An EEG Study of Cognitive Load and Fatigue During Learning with a Computer Simulation
摘要
Mental fatigue significantly impacts performance and learning, but research on this phenomenon in learning contexts is limited. This project aims to examine cognitive fatigue during a two-hour learning task using Mecanika, an educational game on Newtonian physics. Seventy-four participants were randomly assigned to dyads, with one as a player and the other as a watcher. Encephalography (EEG) data measured cognitive load and inferred mental fatigue. The Force Concept Inventory (FCI) served as a pretest and posttest to assess learning. The change between pretest and posttest were categorized into four transitions: success to success (StS), success to failure (StF), failure to success (FtS), and failure to failure (FtF). Results show that mental fatigue increases linearly over time.
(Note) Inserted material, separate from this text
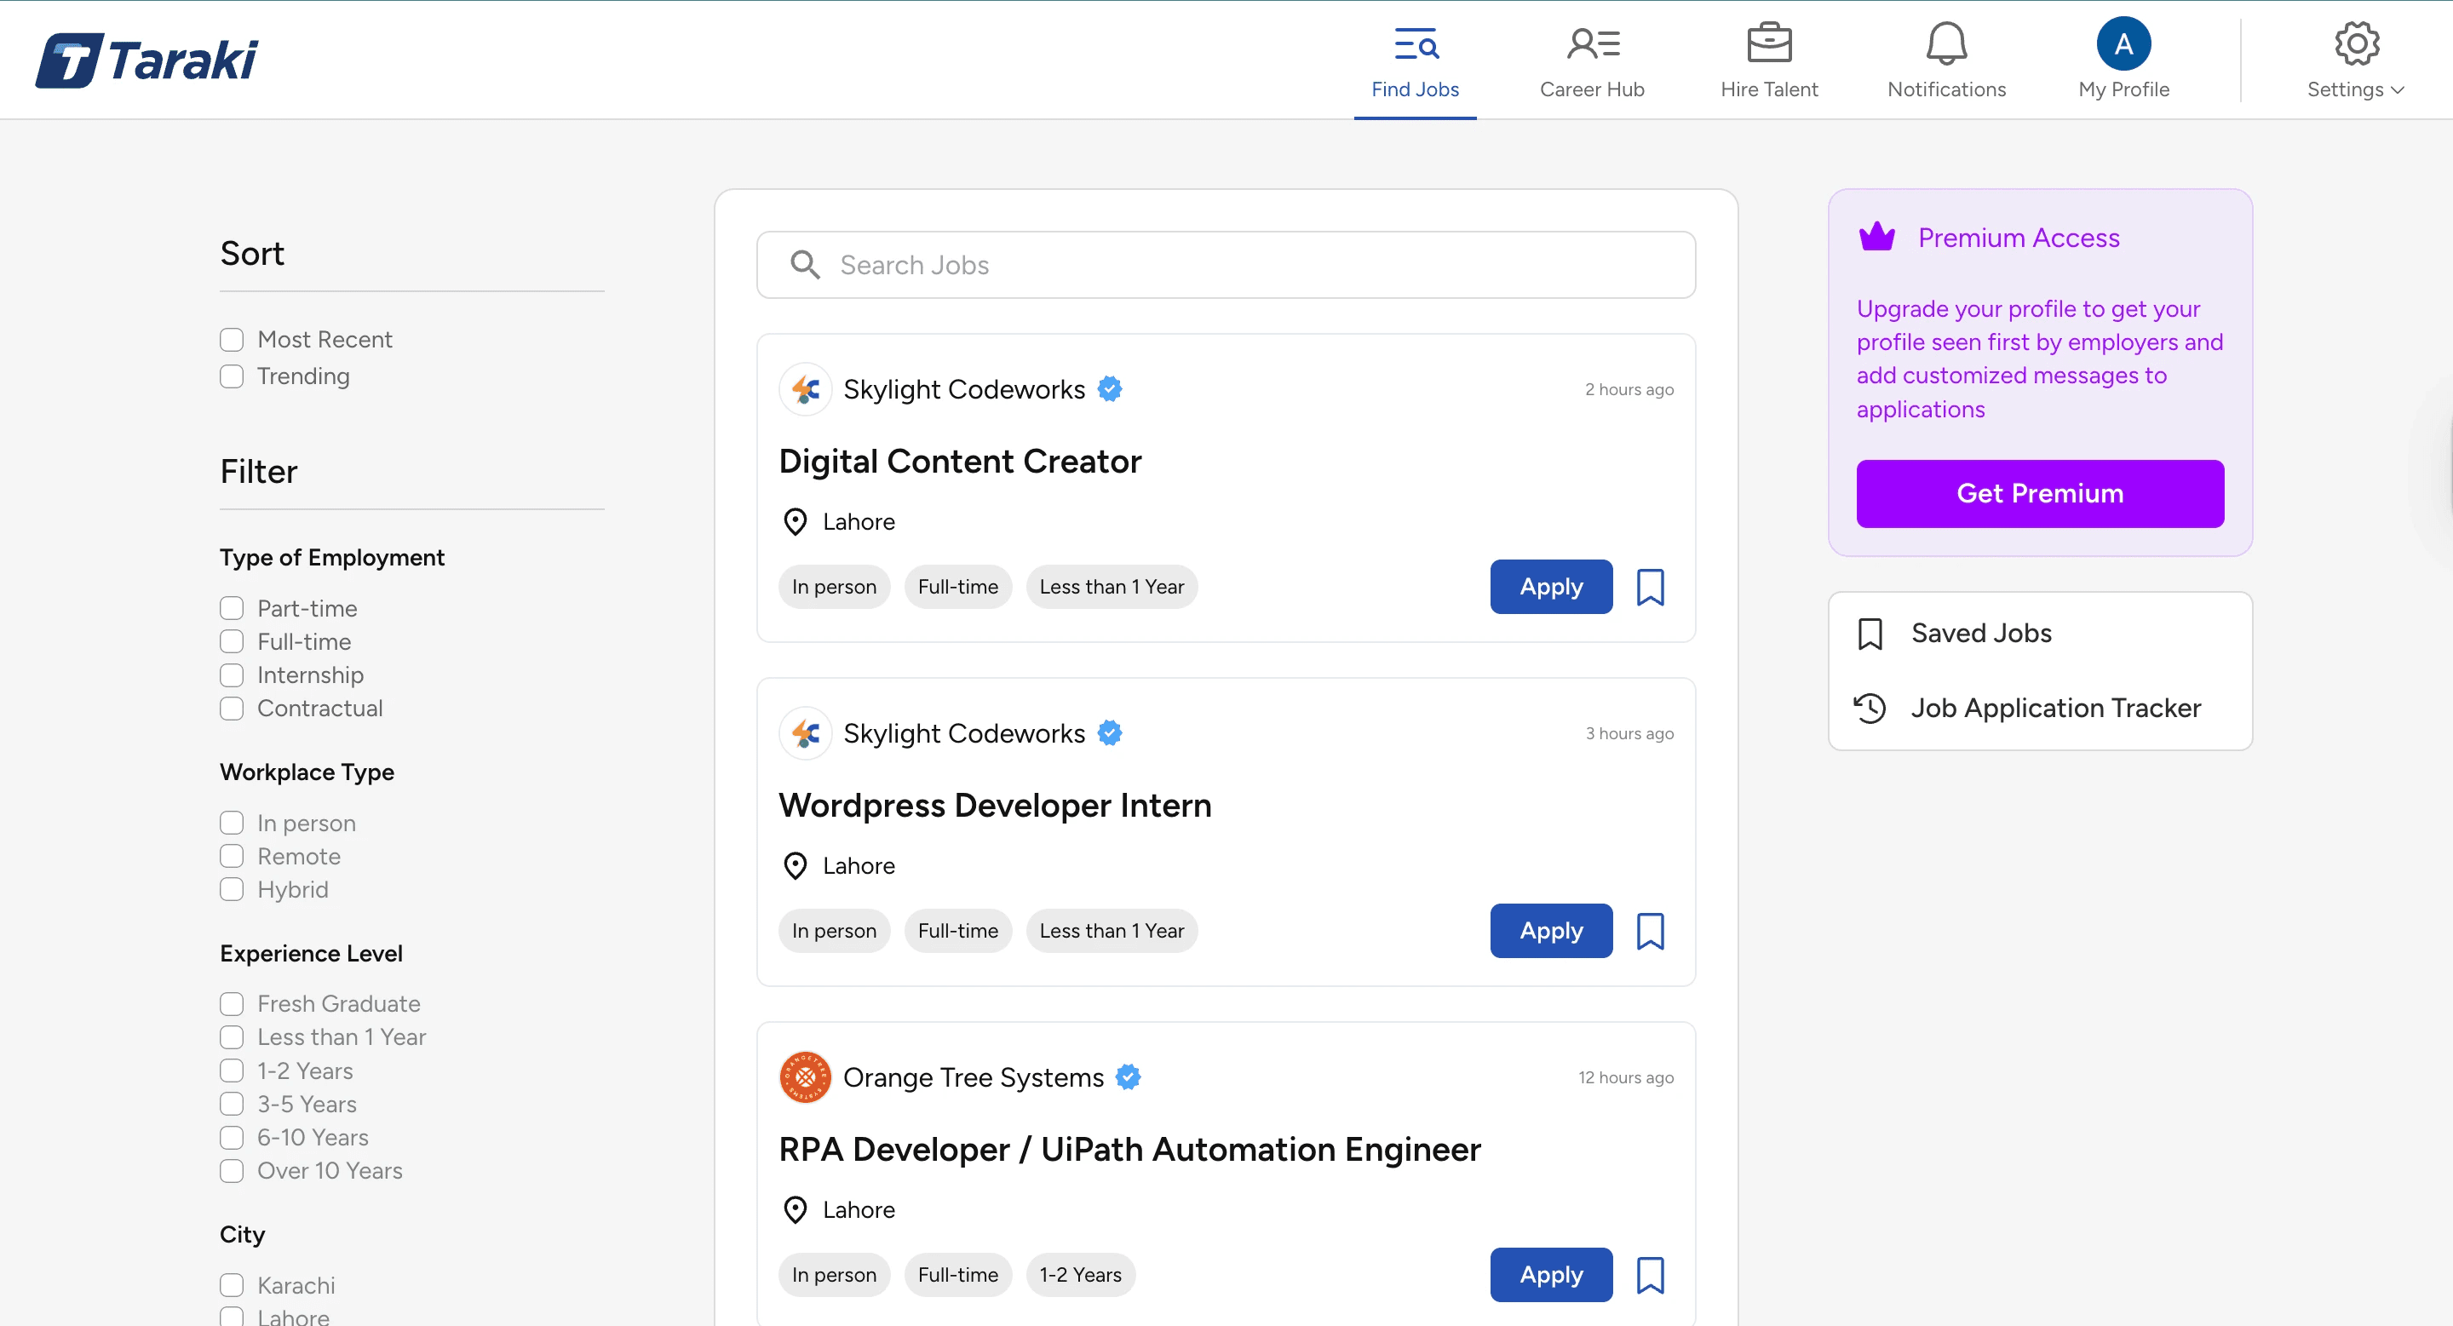Enable the Internship employment filter
Screen dimensions: 2453x1326
[x=231, y=675]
Watchers experienced less fatigue and had higher learning gains than players. In StS, players showed the least and watchers the most cognitive fatigue. Transitions StF and FtS exhibited the highest fatigue for players. Additionally, a positive correlation was found between accumulated cognitive fatigue and task completion time. This work contributes to informed self-management strategies for optimizing learning efforts with respect to fatigue. Additionally, the methodology currently serves as the basis for the development of a brain-computer interface that will monitor user fatigue and eventually provide in-context strategic guidance.